Required Qualifications
• Bachelor’s degree in Computer Science, Engineering, Information Systems, or equivalent practical experience.
• 7+ years of experience in DevOps, Platform Engineering, SRE, or Infrastructure Engineering roles.
• Strong hands-on experience with Kubernetes in production environments.
• Strong experience building and maintaining CI/CD pipelines for multi-environment software delivery.
• Strong experience with ArgoCD, GitOps workflows, or equivalent deployment tooling.
• Strong experience with Helm and Kubernetes package/deployment lifecycle management.
• Experience with AWS managed services, especially RDS/PostgreSQL, document databases, and related infrastructure.
• Strong experience with Infrastructure as Code, such as Terraform and/or similar declarative tooling.
• Experience with Prometheus, Grafana, and modern observability practices.
• Experience with Redis/cache services, secrets management, and operational debugging.
• Strong Linux, networking, and distributed systems troubleshooting skills.
• Strong scripting and automation skills in one or more languages such as Python, Bash, or Go.
• Proven ability to work cross-functionally and operate effectively in environments where ownership boundaries are still evolving.
Preferred Qualifications
• Experience with Temporal deployment and production operations.
• Experience supporting developer platforms with local environment reproducibility using Minikube, kind, or similar tools.
• Experience with MongoDB / DocumentDB operations and restore workflows.
• Experience integrating with Nautobot, NetBox, or similar infrastructure source-of-truth platforms.
• Experience operating in shared-cluster environments with multi-team tenancy and constrained access models.
• Experience designing platform patterns for internal products that must scale across regions or multiple deployment footprints.
• Familiarity with network automation or infrastructure orchestration platforms is a plus.
What Success Looks Like
• CI/CD pipelines are reliable, repeatable, and support safe promotion across all environments.
• Kubernetes deployments are standardized, maintainable, and production ready.

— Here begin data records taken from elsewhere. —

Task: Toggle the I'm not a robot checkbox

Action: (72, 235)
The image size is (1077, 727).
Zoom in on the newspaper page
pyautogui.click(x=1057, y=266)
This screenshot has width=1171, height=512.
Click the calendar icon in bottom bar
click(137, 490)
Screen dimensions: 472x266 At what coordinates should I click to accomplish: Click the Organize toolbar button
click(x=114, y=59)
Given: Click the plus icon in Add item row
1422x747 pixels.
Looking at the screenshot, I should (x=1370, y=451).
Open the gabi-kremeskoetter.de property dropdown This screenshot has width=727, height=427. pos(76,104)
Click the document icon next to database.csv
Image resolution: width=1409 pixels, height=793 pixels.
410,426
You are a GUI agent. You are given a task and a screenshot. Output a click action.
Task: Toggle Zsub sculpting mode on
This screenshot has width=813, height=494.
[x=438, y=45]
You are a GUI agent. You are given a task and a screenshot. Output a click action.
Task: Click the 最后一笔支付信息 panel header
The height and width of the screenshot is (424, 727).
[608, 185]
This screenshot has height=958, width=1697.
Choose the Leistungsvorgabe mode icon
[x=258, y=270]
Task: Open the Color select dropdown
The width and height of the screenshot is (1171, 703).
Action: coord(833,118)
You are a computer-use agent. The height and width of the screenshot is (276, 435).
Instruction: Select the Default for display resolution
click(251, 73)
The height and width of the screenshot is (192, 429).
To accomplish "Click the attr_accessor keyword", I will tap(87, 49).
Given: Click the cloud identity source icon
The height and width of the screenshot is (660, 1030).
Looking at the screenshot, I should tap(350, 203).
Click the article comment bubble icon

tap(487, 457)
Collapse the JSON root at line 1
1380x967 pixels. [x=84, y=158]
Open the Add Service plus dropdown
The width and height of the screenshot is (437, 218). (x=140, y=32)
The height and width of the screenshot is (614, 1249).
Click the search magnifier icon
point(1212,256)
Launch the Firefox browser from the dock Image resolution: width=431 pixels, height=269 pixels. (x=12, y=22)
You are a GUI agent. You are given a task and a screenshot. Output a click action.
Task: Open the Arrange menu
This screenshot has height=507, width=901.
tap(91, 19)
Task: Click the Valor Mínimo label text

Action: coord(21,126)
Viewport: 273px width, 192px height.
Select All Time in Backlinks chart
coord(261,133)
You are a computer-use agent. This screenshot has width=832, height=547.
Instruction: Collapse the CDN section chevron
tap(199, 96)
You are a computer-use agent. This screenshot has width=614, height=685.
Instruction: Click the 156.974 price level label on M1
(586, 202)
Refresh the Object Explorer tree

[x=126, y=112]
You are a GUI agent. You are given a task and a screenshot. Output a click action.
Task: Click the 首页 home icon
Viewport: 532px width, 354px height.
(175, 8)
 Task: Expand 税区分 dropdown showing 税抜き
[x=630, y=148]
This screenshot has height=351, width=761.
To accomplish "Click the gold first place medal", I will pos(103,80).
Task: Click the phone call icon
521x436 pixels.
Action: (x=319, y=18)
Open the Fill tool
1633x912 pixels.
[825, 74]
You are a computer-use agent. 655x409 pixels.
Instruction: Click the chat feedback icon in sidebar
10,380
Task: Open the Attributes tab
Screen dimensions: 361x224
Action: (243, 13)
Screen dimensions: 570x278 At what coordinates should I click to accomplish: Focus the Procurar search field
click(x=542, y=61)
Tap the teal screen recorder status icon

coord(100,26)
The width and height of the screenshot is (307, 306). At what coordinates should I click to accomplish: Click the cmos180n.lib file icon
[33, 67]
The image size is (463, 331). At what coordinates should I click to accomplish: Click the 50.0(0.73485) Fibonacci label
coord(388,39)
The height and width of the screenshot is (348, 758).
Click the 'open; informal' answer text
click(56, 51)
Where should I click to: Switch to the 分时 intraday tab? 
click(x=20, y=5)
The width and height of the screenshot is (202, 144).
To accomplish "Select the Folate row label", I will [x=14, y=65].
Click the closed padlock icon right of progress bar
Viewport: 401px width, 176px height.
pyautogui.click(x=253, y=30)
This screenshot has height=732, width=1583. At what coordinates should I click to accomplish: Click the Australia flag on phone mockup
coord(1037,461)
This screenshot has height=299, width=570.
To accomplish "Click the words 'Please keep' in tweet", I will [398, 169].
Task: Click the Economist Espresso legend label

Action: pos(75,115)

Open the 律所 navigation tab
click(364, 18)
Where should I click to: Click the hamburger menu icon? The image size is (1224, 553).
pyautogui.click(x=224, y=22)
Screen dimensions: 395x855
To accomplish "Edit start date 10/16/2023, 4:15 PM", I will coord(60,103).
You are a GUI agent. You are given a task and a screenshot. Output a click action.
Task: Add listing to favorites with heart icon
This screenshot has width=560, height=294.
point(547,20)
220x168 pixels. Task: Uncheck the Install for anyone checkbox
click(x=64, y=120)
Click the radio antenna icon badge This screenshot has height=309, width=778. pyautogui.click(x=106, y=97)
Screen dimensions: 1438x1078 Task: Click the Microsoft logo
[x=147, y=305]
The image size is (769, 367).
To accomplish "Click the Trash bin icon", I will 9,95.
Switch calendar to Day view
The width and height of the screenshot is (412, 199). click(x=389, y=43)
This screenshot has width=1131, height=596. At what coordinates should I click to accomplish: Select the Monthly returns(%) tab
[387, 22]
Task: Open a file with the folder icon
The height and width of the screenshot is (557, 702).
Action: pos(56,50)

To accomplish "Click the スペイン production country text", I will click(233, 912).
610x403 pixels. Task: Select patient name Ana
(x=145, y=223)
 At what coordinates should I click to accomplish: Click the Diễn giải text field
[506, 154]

• Managed infrastructure is defined as code rather than through manual setup.
• Temporal, databases, cache layers, and observability tooling are stable and supportable.
• Development teams can reproduce realistic environments locally for faster debugging and delivery.
• Secrets, access patterns, and operational tooling are mature enough to support production-scale operations.
• The DevOps operating model is clearly defined and enables faster deployments with less operational risk.
Scope Notes
In scope
• CI/CD and deployment foundations
• Kubernetes packaging and release management
• RDS, MongoDB, Redis/cache services
• Temporal platform setup and operational support
• Observability, alerting, and debugging tooling
• Secrets management and access enablement
• Infrastructure as Code and environment reproducibility
• DevOps / Development operational model definition
Candidate Profile
The ideal candidate is a builder-operator: someone who can establish engineering discipline where manual patterns currently exist, create durable automation for platform operations, and raise the overall maturity of the product’s deployment and runtime ecosystem. This person should be equally comfortable discussing deployment architecture, writing IaC and Helm code, troubleshooting Kubernetes runtime issues, and defining how DevOps and software engineering teams work together over the full product lifecycle.